I regret taking on the Jane Jacobs urbanist cult. Jacobs advanced a normative geography worthy of admonition. However, my assault on her good name overshadowed a point I was trying to make. I could have made that point without mentioning her. A critique of my post:
On to Russel's claims concerning growth. If Russel were merely critiquing the application of Jacobs' observations about walkable places and innovation, then I do not think there would be any serious issue. Even if you are a die-hard Jacobs acolyte, such crude applications and insistence of the physical determinism of certain physical arrangements of buildings and infrastructure and economic development should offend anyone who thinks deeply on cities and economics. But Russel seeks to extend the critique by attacking the notion of Marshallian industrial districts, Porter's cluster theory, and the general idea of external economies and agglomerative forces, in general. While cute, it is a step too far and exposes some confusion on his part, even within his own arguments.
The crux of my argument doesn't have anything to do with what Jacobs wrote or the sway she has with contemporary urbanists. Moving on quickly from Jacobs demonstrates a good understanding of what I wrote.

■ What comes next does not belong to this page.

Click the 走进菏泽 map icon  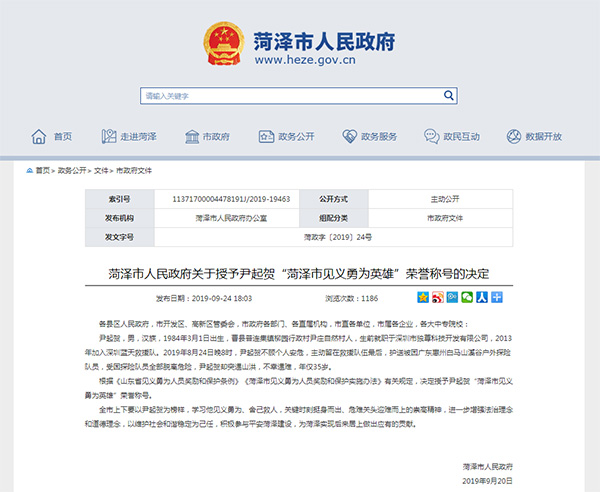pyautogui.click(x=108, y=136)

The critique rightly hones in on the more controversial thesis taking issue with the popular version of urban economic theory (e.g. Alfred Marshall and Michael Porter). Concerning the geography of innovation, I'm deviating from the Marshallian view.
While more recent, a body of scholarship exists that paints a different picture of innovation mechanics. I referenced some this literature in my last post. I characterize the Marshallian school on innovation geography as density-driven. I characterize the new school on innovation geography as migration-driven.
Like my blogging opponent above, I was trained to see the world in Marshallian terms. The script flipped when I read Borderless Economics by Robert Guest:
A few years ago, I visited a library in North Korea. I asked the librarian which authors were popular. He replied that everyone loved the works of the Great Leader Kim Il-Sung and his son, the Dear Leader Kim Jong-Il. Sure, I said, but what other authors did North Koreans like?
The librarian fell silent. He could not name a single one.
Of the 70-odd countries I've reported from, North Korea is perhaps the most illuminating. The world's last Stalinist dictatorship is hermetically sealed from the outside world. Hardly anyone is allowed out, and hardly anyone is allowed in (it wasn't easy getting a visa.)
Because North Korea shuts out people, it shuts out ideas. That's one big reason why it is a starving backwater. Its more open cousin, South Korea, which welcomes foreigners and sends hordes of students and businesspeople abroad each year, is 17 times richer.
South Koreans worry whether their children will make it to the right university; North Koreans worry whether their children will make it to the age of five.
The central message of my book, Borderless Economics, is that when people move around, they spread new ideas, mostly for the better.
North Korea could command all its citizens to live in one super-dense city (Marshallian, or density-driven). Its capacity for innovation will still pale by comparison with neighboring South Korea (migration-driven innovation). This natural experiment contrasts two academic theories of innovation geography. Without it, we have large and dense cities attracting the lion's share of international (and domestic) migrants. Teasing out the two will be the subject of my next few posts.